• Dépistage, diagnostic, pronostic

  • Politiques et programmes de dépistages

  • Colon-rectum

Why are most colorectal cancers diagnosed outside of screening? A retrospective analysis of data from the English bowel screening programme

Menée en Angleterre à partir d'un audit réalisé auprès de 1 011 patients atteints d'un cancer colorectal diagnostiqué entre 2017 et 2020 et à partir de données du programme national de dépistage, cette étude évalue la proportion de patients dont le cancer colorectal n'a pas été détecté dans le cadre du programme de dépistage ainsi que la proportion d'entre eux n'ayant jamais participé au dépistage organisé

Objective : Despite several interventions to increase participation in England, most colorectal cancers (CRCs) are diagnosed outside of the screening programme. The aims of this study were to better understand why most CRCs are diagnosed externally, the extent to which this is due to suboptimal uptake of screening, and the extent to which it is due to other factors, such as false-negative test results.

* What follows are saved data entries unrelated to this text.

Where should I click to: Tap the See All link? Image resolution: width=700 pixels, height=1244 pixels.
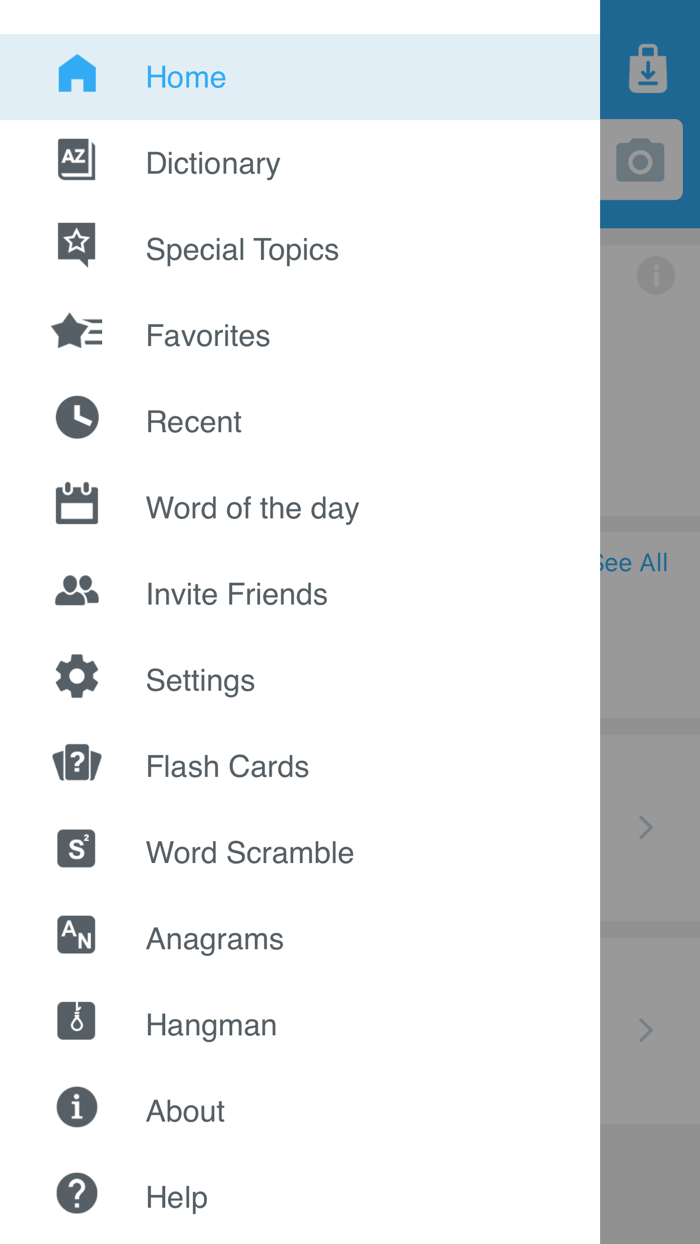[x=634, y=563]
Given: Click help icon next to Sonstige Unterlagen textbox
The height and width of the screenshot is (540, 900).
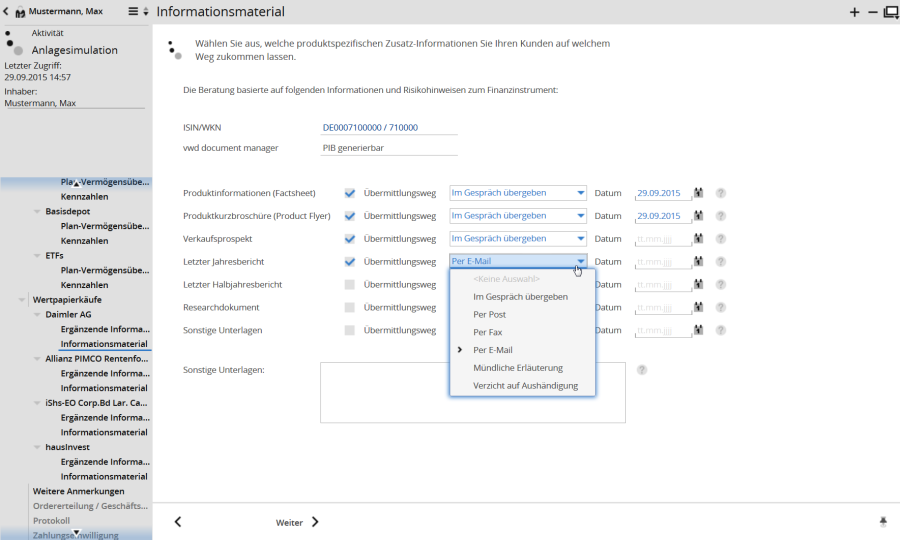Looking at the screenshot, I should [x=642, y=370].
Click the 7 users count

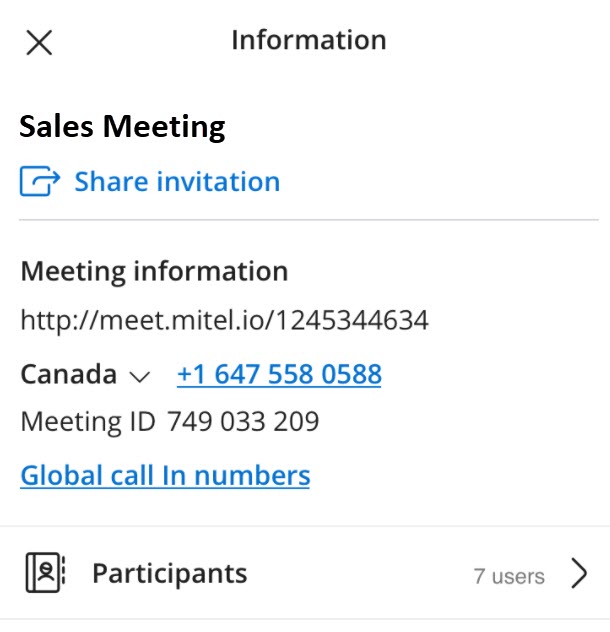(x=509, y=576)
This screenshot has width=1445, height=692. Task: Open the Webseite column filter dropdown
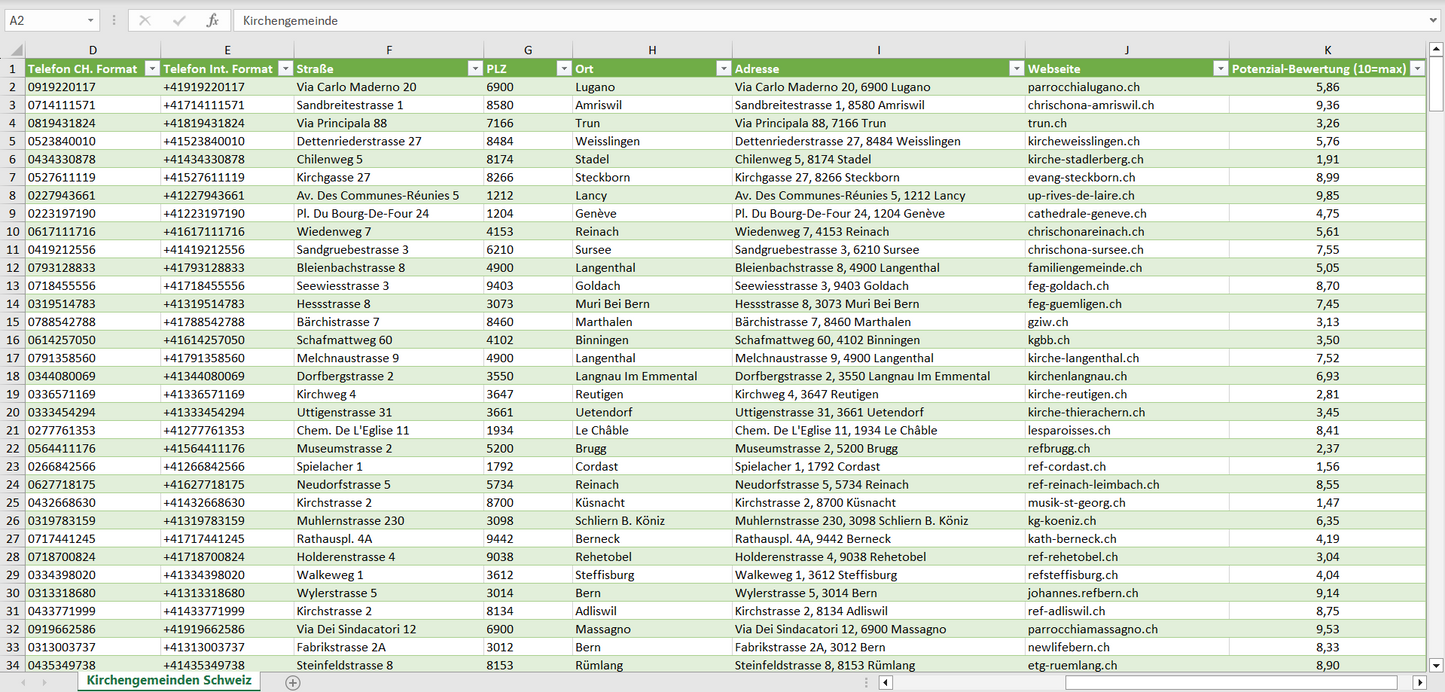(x=1219, y=69)
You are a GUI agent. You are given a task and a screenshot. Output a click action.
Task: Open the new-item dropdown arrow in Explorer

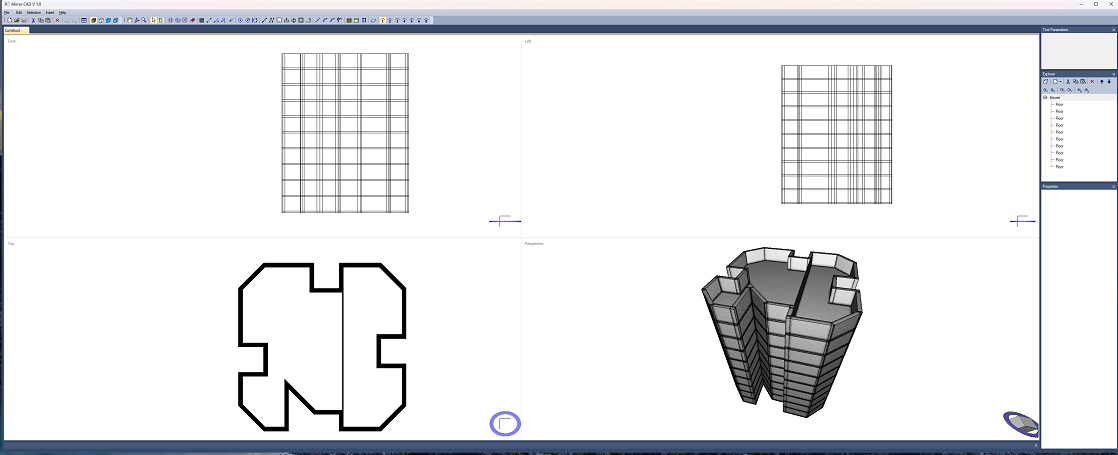tap(1060, 82)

Setting / Methods : We performed a clinical audit of 1011 patients diagnosed with CRC at St Mark's Hospital (Harrow, UK) between January 2017 and December 2020. Data on the diagnostic pathway and screening history of individuals were extracted from the bowel cancer screening system and assessed using descriptive statistics.

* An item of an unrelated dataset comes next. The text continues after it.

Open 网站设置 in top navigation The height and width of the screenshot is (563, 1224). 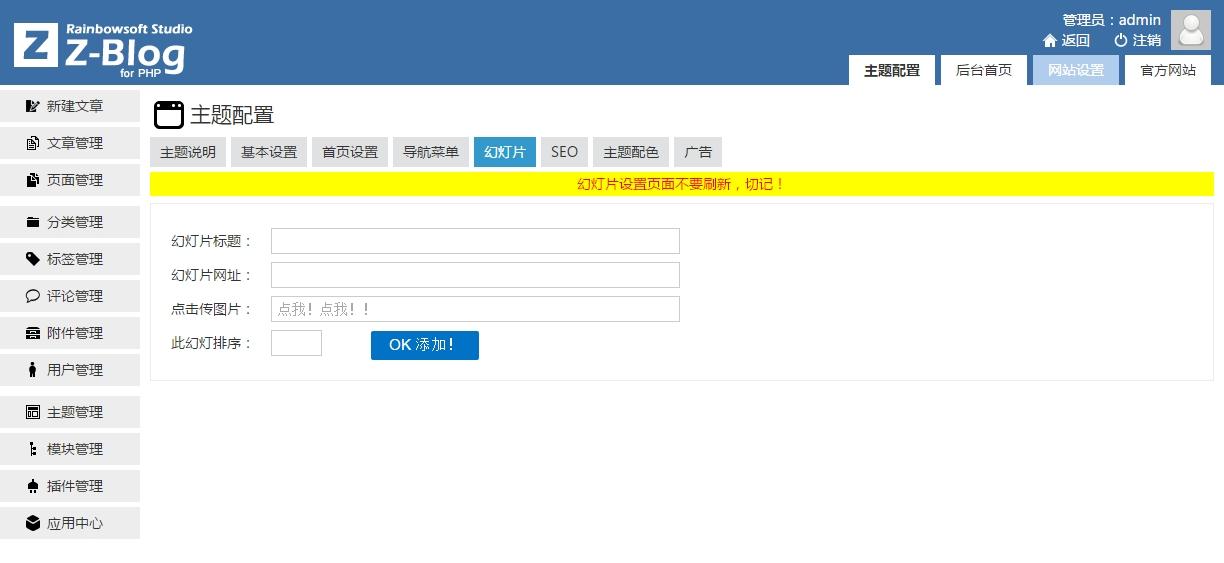[1075, 70]
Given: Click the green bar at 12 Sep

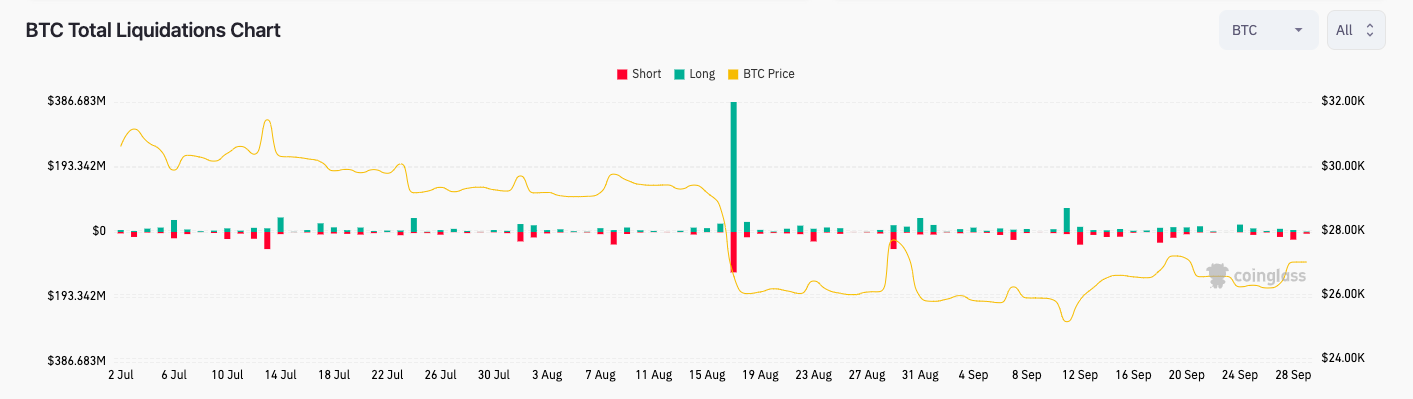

Results : 446/1011 (44.1%) patients diagnosed with CRC were eligible for screening at the time of diagnosis. Of these, only 115/446 (25.8%) were diagnosed through screening. Among those diagnosed via non-screening pathways, 210/331 (63.4%) had never taken part in screening, 31/331 (9.4%) had taken part but were not up to date, and 89/331 (26.9%) had taken part and were up-to-date (of these, 82/89 [92.2%] had received a normal or weak positive test result, and 5/89 [5.6%] had received a positive result and declined colonoscopy).

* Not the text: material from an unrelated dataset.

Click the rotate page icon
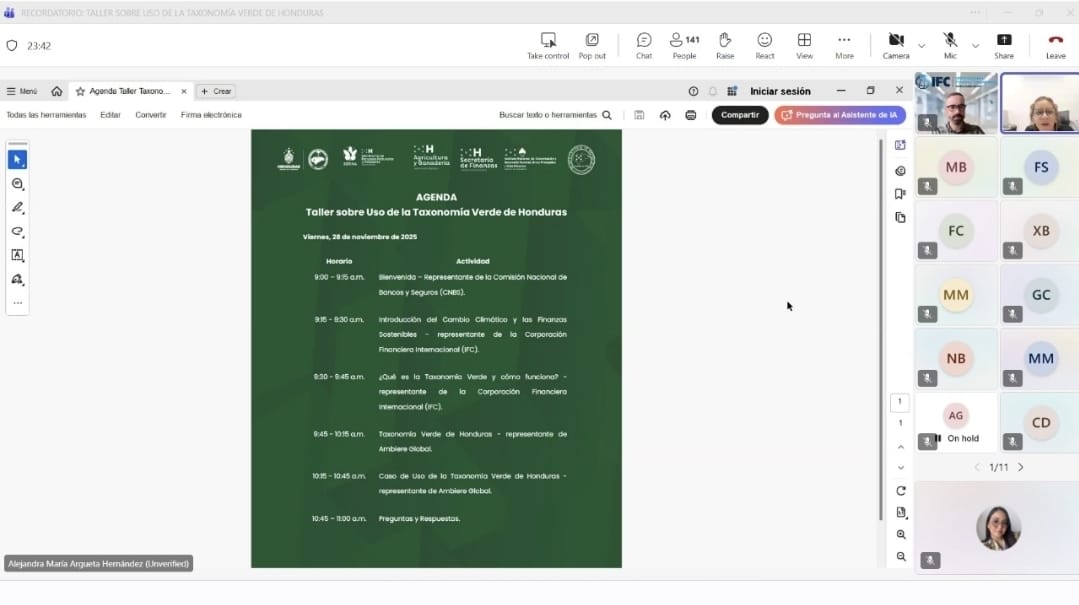(901, 491)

Conclusion : Nearly two-thirds of screening eligible patients diagnosed through a non-screening pathway had never taken part in screening. This represents the single largest source of inefficiency within the screening programme, followed by missed findings and inconsistent participation. Given the improved outcomes associated with screen-detected cancers, there is a strong public health mandate to encourage participation.